* **Selected text**
____
The maximum-weight connected subgraph problem is as follows:

Input: a graph $G=(V,E)$ and a weight $w_i$ (possibly negative) for each vertex $i \in V$.

Output: a maximum-weight subset $S$ of vertices such that $G[S]$ is connected.

This problem is NP-hard. David S. Johnson mentions on pg. 149 of this column that the problem remains hard in planar graphs of maximum degree three with all weights either $+1$ or $-1$.

I cannot find the cited paper -- A. Vergis, manuscript (1983)

Any ideas as to where to find the paper? Or what the reduction was?


1 Answer 1


In the "The NP-Completeness Column: An Ongoing Guide" number 14, Johnson writes "... Vergis [49]. Transformation from STEINER TREE IN GRAPHS [ND12]...". I don't have access to the Vergis' paper, however a possible reduction can be the following.

Steiner Tree (ST) in graphs problem

Instance: an undirected graph $G = (V,E)$, a subset of the vertices $R \subseteq V$, called terminal nodes; a non-negative integer $k$

Question: is there a subtree of $G$ that includes all the vertices of $R$ (a spanning tree for $R$) and that contains at most $k$ edges?

The problem remains NPC even for planar graphs (M. Garey and D. Johnson. The rectilinear Steiner tree problem is NP-complete).
____
* **What to do**
[A] Copy the part of the connected-subgraph text that starts at the words "Output: a maximum-weight" and ends after the words "the reduction was?".
[B] Answer each question using the connected-subgraph text.
(i) On what page does Johnson mention that the problem stays hard in planar graphs of maximum degree three?
(ii) From which problem does Johnson say the transformation is made?
(iii) What is the title of the paper cited for Steiner Tree staying NP-complete in planar graphs?
[C] Continue the connected-subgraph text from where it stops.
The rows that come next were taken from a different source.

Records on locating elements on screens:
____
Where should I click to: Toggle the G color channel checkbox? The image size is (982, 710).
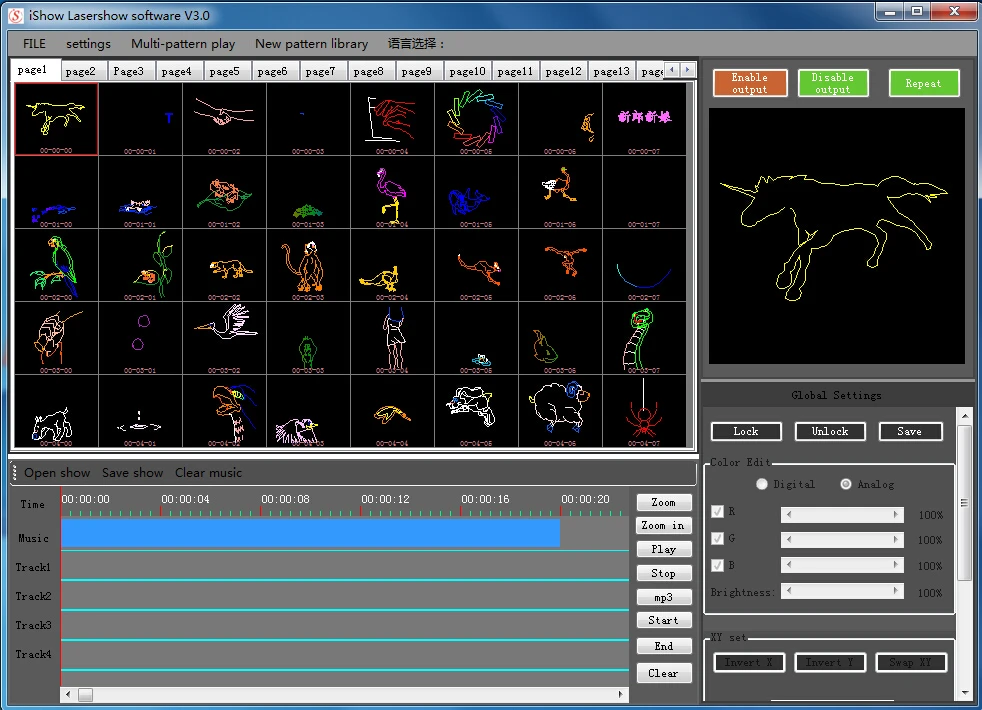tap(717, 539)
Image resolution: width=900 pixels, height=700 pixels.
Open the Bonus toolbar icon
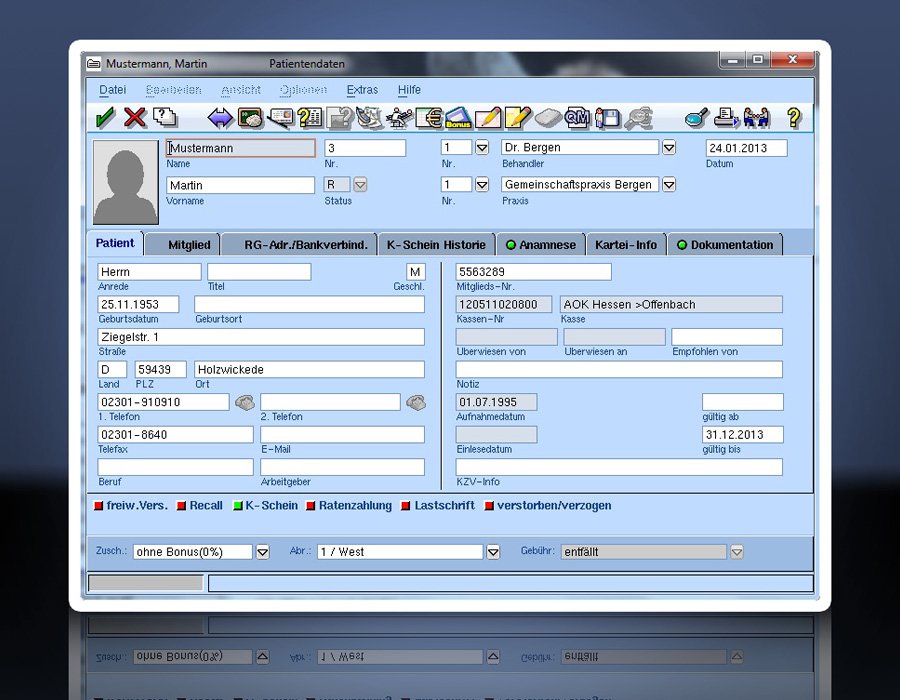click(458, 118)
____
* **Answers to the tasks**
[A]
Output: a maximum-weight subset $S$ of vertices such that $G[S]$ is connected.

This problem is NP-hard. David S. Johnson mentions on pg. 149 of this column that the problem remains hard in planar graphs of maximum degree three with all weights either $+1$ or $-1$.

I cannot find the cited paper -- A. Vergis, manuscript (1983)

Any ideas as to where to find the paper? Or what the reduction was?

[B]
(i) Page 149.
(ii) STEINER TREE IN GRAPHS.
(iii) "The rectilinear Steiner tree problem is NP-complete."

[C]
Given an instance of planar ST, for now suppose that you can assign arbitrary weights to nodes. If $|R|=p$ and $|E|=q$ , you can assign weight $q+1$ to the nodes of $R$ and you can add a middle node to every edge of $E$ and assign weight $-1$ to it. Assign weight $0$ to the remaining nodes in $V \setminus R$. The original graph $G$ has a spanning tree for $R$ with at most $k$ edges if and only if in the transformed graph you can find a subgraph of target weight greater or equal to $W = p(q+1) - k$.

Informally to reach the $p(q+1)$ quantity you must include all the nodes of $R$ in the subgraph, and you must include at most $k$ middle nodes (corresponding to the edges of $G$) that have negative weight -1 to keep them connected.

You can reduce the the max degree of the whole graph to three in this way: if $D = \max\{deg(u_i) \mid u_i \in V\}$ just transform each node $u_i$ to a circular chain of $D$ nodes (and adjust the value of $p$ accordingly). Connect the inbound edges to distinct nodes of the chain (that will have degree 3).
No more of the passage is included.